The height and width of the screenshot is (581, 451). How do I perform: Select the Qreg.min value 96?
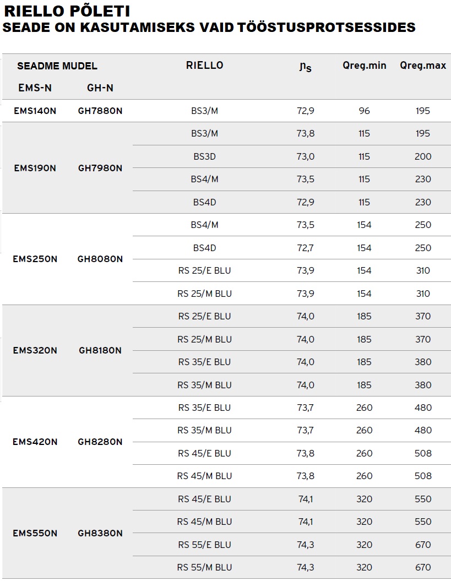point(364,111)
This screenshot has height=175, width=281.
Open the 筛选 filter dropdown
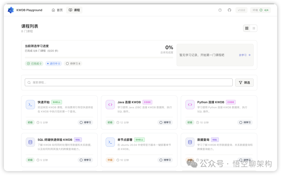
────────────────
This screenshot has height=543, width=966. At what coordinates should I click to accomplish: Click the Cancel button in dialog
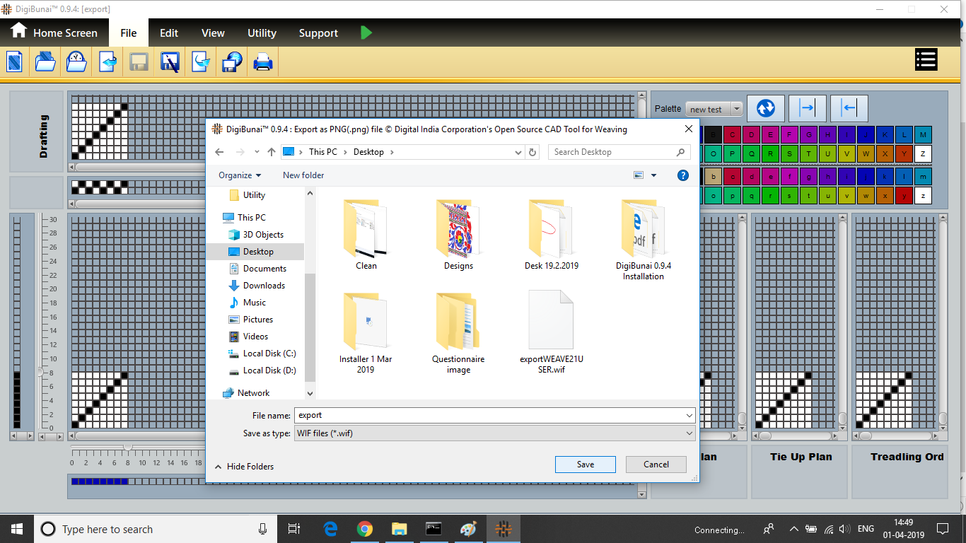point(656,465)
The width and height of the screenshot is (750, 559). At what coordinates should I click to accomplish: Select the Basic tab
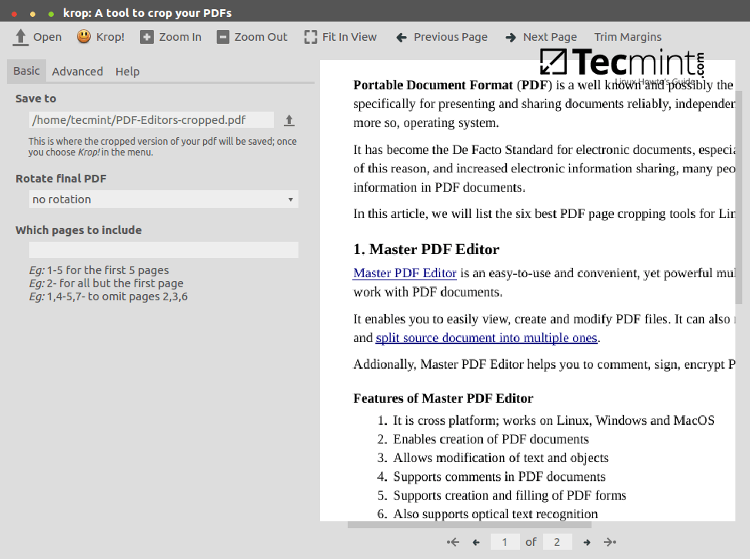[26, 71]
────────────────
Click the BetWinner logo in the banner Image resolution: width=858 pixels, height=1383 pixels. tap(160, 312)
────────────────
Goal of the exercise: Now transcribe the lines above exactly, starting at the line containing "The height and" and ending at the line containing "Open the 筛选 filter dropdown", both lines included, pictures excluded.

Exercise result:
The height and width of the screenshot is (581, 451). How do I perform: Select the Qreg.min value 96?
point(364,111)
This screenshot has height=175, width=281.
Open the 筛选 filter dropdown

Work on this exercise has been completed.